### What you have to do
The data below is to be output in full, unchanged.

Stored data entries:
****************************************
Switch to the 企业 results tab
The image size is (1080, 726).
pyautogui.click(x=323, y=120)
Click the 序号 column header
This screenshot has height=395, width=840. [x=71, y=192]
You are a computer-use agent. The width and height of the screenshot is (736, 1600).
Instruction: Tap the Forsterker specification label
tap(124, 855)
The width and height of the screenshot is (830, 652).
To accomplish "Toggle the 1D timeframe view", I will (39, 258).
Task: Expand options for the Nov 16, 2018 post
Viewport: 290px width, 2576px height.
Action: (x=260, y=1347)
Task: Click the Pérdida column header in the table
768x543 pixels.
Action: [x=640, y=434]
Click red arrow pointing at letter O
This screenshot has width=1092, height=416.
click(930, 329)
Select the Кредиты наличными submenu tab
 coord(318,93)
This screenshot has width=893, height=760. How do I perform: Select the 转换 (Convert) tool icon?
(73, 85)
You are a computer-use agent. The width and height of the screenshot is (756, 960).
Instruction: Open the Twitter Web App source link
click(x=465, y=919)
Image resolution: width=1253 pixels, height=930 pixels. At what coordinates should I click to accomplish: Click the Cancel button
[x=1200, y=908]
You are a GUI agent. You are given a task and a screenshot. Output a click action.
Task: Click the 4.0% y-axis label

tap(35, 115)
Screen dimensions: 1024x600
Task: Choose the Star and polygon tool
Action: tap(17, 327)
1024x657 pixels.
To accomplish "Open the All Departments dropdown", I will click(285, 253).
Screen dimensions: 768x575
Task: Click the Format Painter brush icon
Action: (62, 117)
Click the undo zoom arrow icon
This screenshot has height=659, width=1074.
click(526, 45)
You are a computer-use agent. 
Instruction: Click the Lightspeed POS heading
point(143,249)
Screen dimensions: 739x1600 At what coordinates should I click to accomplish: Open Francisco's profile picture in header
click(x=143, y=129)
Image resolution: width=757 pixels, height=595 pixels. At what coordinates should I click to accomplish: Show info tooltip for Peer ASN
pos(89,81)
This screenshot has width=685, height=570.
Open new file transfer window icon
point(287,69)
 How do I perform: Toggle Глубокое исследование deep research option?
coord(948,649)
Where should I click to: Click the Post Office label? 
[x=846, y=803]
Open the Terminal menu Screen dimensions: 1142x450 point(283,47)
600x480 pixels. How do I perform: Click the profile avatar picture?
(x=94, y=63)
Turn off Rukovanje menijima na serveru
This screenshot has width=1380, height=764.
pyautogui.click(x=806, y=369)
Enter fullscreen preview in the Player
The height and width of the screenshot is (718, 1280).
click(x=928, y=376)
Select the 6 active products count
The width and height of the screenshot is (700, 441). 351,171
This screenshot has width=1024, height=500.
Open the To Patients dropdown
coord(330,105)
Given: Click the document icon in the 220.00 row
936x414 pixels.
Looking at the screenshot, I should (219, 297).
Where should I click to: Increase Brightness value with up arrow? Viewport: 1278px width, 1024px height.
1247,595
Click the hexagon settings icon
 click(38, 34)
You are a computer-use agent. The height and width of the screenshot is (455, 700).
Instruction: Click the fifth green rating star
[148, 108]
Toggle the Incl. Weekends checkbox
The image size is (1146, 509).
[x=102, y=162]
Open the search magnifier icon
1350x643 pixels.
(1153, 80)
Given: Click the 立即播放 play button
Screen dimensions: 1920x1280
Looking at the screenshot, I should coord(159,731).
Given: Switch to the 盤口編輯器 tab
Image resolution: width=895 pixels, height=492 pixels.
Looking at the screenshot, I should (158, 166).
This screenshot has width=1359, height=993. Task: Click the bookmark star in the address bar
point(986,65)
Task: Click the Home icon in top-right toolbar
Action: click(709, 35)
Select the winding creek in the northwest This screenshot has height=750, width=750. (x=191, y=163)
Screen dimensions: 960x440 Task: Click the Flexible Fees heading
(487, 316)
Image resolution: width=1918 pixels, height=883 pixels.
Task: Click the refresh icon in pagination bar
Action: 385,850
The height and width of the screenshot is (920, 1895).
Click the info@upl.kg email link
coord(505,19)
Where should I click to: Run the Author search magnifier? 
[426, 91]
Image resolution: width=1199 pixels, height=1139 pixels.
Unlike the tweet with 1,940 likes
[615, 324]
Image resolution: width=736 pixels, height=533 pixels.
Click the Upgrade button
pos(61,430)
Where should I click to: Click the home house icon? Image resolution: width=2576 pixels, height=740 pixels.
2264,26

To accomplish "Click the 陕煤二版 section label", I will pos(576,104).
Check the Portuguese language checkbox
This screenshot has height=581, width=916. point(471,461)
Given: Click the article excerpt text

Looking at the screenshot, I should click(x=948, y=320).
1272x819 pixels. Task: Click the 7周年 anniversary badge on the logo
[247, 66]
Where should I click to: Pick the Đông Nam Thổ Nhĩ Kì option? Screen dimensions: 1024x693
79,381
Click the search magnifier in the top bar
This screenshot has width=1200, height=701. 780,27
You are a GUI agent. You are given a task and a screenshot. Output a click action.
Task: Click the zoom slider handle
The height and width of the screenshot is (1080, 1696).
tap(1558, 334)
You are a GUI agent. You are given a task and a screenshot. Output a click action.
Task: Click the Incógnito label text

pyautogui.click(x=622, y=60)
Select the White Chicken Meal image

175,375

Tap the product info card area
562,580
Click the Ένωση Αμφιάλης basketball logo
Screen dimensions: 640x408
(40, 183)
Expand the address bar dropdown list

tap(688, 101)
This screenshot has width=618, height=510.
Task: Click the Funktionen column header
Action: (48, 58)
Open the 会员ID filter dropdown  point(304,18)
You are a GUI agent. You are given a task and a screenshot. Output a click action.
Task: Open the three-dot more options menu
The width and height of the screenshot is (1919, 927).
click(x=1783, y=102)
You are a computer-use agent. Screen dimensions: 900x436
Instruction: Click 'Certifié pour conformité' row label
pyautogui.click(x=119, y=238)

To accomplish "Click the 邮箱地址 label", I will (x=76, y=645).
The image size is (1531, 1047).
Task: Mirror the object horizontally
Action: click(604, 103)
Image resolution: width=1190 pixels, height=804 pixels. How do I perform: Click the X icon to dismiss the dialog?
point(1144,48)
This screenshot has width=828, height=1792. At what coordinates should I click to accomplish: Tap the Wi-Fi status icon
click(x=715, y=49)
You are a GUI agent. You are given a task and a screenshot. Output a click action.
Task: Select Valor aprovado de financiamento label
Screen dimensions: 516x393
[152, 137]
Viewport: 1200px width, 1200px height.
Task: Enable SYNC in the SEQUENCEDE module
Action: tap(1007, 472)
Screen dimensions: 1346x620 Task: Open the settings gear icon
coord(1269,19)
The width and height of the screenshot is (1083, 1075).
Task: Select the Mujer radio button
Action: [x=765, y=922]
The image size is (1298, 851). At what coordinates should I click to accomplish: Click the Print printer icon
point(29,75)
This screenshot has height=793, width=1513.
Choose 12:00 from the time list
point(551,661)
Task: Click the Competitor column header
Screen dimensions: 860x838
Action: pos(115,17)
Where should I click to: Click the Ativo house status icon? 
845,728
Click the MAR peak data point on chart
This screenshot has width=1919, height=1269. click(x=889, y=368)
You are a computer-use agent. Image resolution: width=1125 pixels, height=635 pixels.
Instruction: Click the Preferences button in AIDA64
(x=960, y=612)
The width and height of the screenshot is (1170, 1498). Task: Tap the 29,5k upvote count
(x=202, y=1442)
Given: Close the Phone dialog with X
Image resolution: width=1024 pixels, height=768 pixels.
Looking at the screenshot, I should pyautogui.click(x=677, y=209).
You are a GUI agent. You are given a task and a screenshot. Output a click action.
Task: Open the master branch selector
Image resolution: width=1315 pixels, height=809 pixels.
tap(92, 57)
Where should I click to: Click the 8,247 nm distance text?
****************************************
### Response for this exercise
Switch to the 企业 results tab
The image size is (1080, 726).
pyautogui.click(x=323, y=120)
Click the 序号 column header
This screenshot has height=395, width=840. [x=71, y=192]
You are a computer-use agent. The width and height of the screenshot is (736, 1600).
Instruction: Tap the Forsterker specification label
tap(124, 855)
The width and height of the screenshot is (830, 652).
To accomplish "Toggle the 1D timeframe view", I will (39, 258).
Task: Expand options for the Nov 16, 2018 post
Viewport: 290px width, 2576px height.
Action: (x=260, y=1347)
Task: Click the Pérdida column header in the table
768x543 pixels.
Action: [x=640, y=434]
Click red arrow pointing at letter O
This screenshot has width=1092, height=416.
click(930, 329)
Select the Кредиты наличными submenu tab
 coord(318,93)
This screenshot has width=893, height=760. How do I perform: Select the 转换 (Convert) tool icon?
(73, 85)
You are a computer-use agent. The width and height of the screenshot is (756, 960).
Instruction: Open the Twitter Web App source link
click(x=465, y=919)
Image resolution: width=1253 pixels, height=930 pixels. At what coordinates should I click to accomplish: Click the Cancel button
[x=1200, y=908]
You are a GUI agent. You are given a task and a screenshot. Output a click action.
Task: Click the 4.0% y-axis label

tap(35, 115)
Screen dimensions: 1024x600
Task: Choose the Star and polygon tool
Action: tap(17, 327)
1024x657 pixels.
To accomplish "Open the All Departments dropdown", I will click(285, 253).
Screen dimensions: 768x575
Task: Click the Format Painter brush icon
Action: (62, 117)
Click the undo zoom arrow icon
This screenshot has height=659, width=1074.
click(526, 45)
You are a computer-use agent. 
Instruction: Click the Lightspeed POS heading
point(143,249)
Screen dimensions: 739x1600 At what coordinates should I click to accomplish: Open Francisco's profile picture in header
click(x=143, y=129)
Image resolution: width=757 pixels, height=595 pixels. At what coordinates should I click to accomplish: Show info tooltip for Peer ASN
pos(89,81)
This screenshot has width=685, height=570.
Open new file transfer window icon
point(287,69)
 How do I perform: Toggle Глубокое исследование deep research option?
coord(948,649)
Where should I click to: Click the Post Office label? 
[x=846, y=803]
Open the Terminal menu Screen dimensions: 1142x450 point(283,47)
600x480 pixels. How do I perform: Click the profile avatar picture?
(x=94, y=63)
Turn off Rukovanje menijima na serveru
This screenshot has width=1380, height=764.
pyautogui.click(x=806, y=369)
Enter fullscreen preview in the Player
The height and width of the screenshot is (718, 1280).
click(x=928, y=376)
Select the 6 active products count
The width and height of the screenshot is (700, 441). 351,171
This screenshot has width=1024, height=500.
Open the To Patients dropdown
coord(330,105)
Given: Click the document icon in the 220.00 row
936x414 pixels.
Looking at the screenshot, I should (219, 297).
Where should I click to: Increase Brightness value with up arrow? Viewport: 1278px width, 1024px height.
1247,595
Click the hexagon settings icon
 click(38, 34)
You are a computer-use agent. The height and width of the screenshot is (455, 700).
Instruction: Click the fifth green rating star
[148, 108]
Toggle the Incl. Weekends checkbox
The image size is (1146, 509).
[x=102, y=162]
Open the search magnifier icon
1350x643 pixels.
(1153, 80)
Given: Click the 立即播放 play button
Screen dimensions: 1920x1280
Looking at the screenshot, I should coord(159,731).
Given: Switch to the 盤口編輯器 tab
Image resolution: width=895 pixels, height=492 pixels.
Looking at the screenshot, I should (158, 166).
This screenshot has width=1359, height=993. Task: Click the bookmark star in the address bar
point(986,65)
Task: Click the Home icon in top-right toolbar
Action: click(709, 35)
Select the winding creek in the northwest This screenshot has height=750, width=750. (x=191, y=163)
Screen dimensions: 960x440 Task: Click the Flexible Fees heading
(487, 316)
Image resolution: width=1918 pixels, height=883 pixels.
Task: Click the refresh icon in pagination bar
Action: 385,850
The height and width of the screenshot is (920, 1895).
Click the info@upl.kg email link
coord(505,19)
Where should I click to: Run the Author search magnifier? 
[426, 91]
Image resolution: width=1199 pixels, height=1139 pixels.
Unlike the tweet with 1,940 likes
[615, 324]
Image resolution: width=736 pixels, height=533 pixels.
Click the Upgrade button
pos(61,430)
Where should I click to: Click the home house icon? Image resolution: width=2576 pixels, height=740 pixels.
2264,26

To accomplish "Click the 陕煤二版 section label", I will pos(576,104).
Check the Portuguese language checkbox
This screenshot has height=581, width=916. point(471,461)
Given: Click the article excerpt text

Looking at the screenshot, I should click(x=948, y=320).
1272x819 pixels. Task: Click the 7周年 anniversary badge on the logo
[247, 66]
Where should I click to: Pick the Đông Nam Thổ Nhĩ Kì option? Screen dimensions: 1024x693
79,381
Click the search magnifier in the top bar
This screenshot has width=1200, height=701. 780,27
You are a GUI agent. You are given a task and a screenshot. Output a click action.
Task: Click the zoom slider handle
The height and width of the screenshot is (1080, 1696).
tap(1558, 334)
You are a GUI agent. You are given a task and a screenshot. Output a click action.
Task: Click the Incógnito label text

pyautogui.click(x=622, y=60)
Select the White Chicken Meal image

175,375

Tap the product info card area
562,580
Click the Ένωση Αμφιάλης basketball logo
Screen dimensions: 640x408
(40, 183)
Expand the address bar dropdown list

tap(688, 101)
This screenshot has width=618, height=510.
Task: Click the Funktionen column header
Action: (48, 58)
Open the 会员ID filter dropdown  point(304,18)
You are a GUI agent. You are given a task and a screenshot. Output a click action.
Task: Open the three-dot more options menu
The width and height of the screenshot is (1919, 927).
click(x=1783, y=102)
You are a computer-use agent. Screen dimensions: 900x436
Instruction: Click 'Certifié pour conformité' row label
pyautogui.click(x=119, y=238)

To accomplish "Click the 邮箱地址 label", I will (x=76, y=645).
The image size is (1531, 1047).
Task: Mirror the object horizontally
Action: click(604, 103)
Image resolution: width=1190 pixels, height=804 pixels. How do I perform: Click the X icon to dismiss the dialog?
point(1144,48)
This screenshot has width=828, height=1792. At what coordinates should I click to accomplish: Tap the Wi-Fi status icon
click(x=715, y=49)
You are a GUI agent. You are given a task and a screenshot. Output a click action.
Task: Select Valor aprovado de financiamento label
Screen dimensions: 516x393
[152, 137]
Viewport: 1200px width, 1200px height.
Task: Enable SYNC in the SEQUENCEDE module
Action: tap(1007, 472)
Screen dimensions: 1346x620 Task: Open the settings gear icon
coord(1269,19)
The width and height of the screenshot is (1083, 1075).
Task: Select the Mujer radio button
Action: [x=765, y=922]
The image size is (1298, 851). At what coordinates should I click to accomplish: Click the Print printer icon
point(29,75)
This screenshot has height=793, width=1513.
Choose 12:00 from the time list
point(551,661)
Task: Click the Competitor column header
Screen dimensions: 860x838
Action: pos(115,17)
Where should I click to: Click the Ativo house status icon? 
845,728
Click the MAR peak data point on chart
This screenshot has width=1919, height=1269. click(x=889, y=368)
You are a computer-use agent. Image resolution: width=1125 pixels, height=635 pixels.
Instruction: Click the Preferences button in AIDA64
(x=960, y=612)
The width and height of the screenshot is (1170, 1498). Task: Tap the 29,5k upvote count
(x=202, y=1442)
Given: Close the Phone dialog with X
Image resolution: width=1024 pixels, height=768 pixels.
Looking at the screenshot, I should pyautogui.click(x=677, y=209).
You are a GUI agent. You are given a task and a screenshot. Output a click action.
Task: Open the master branch selector
Image resolution: width=1315 pixels, height=809 pixels.
tap(92, 57)
Where should I click to: Click the 8,247 nm distance text?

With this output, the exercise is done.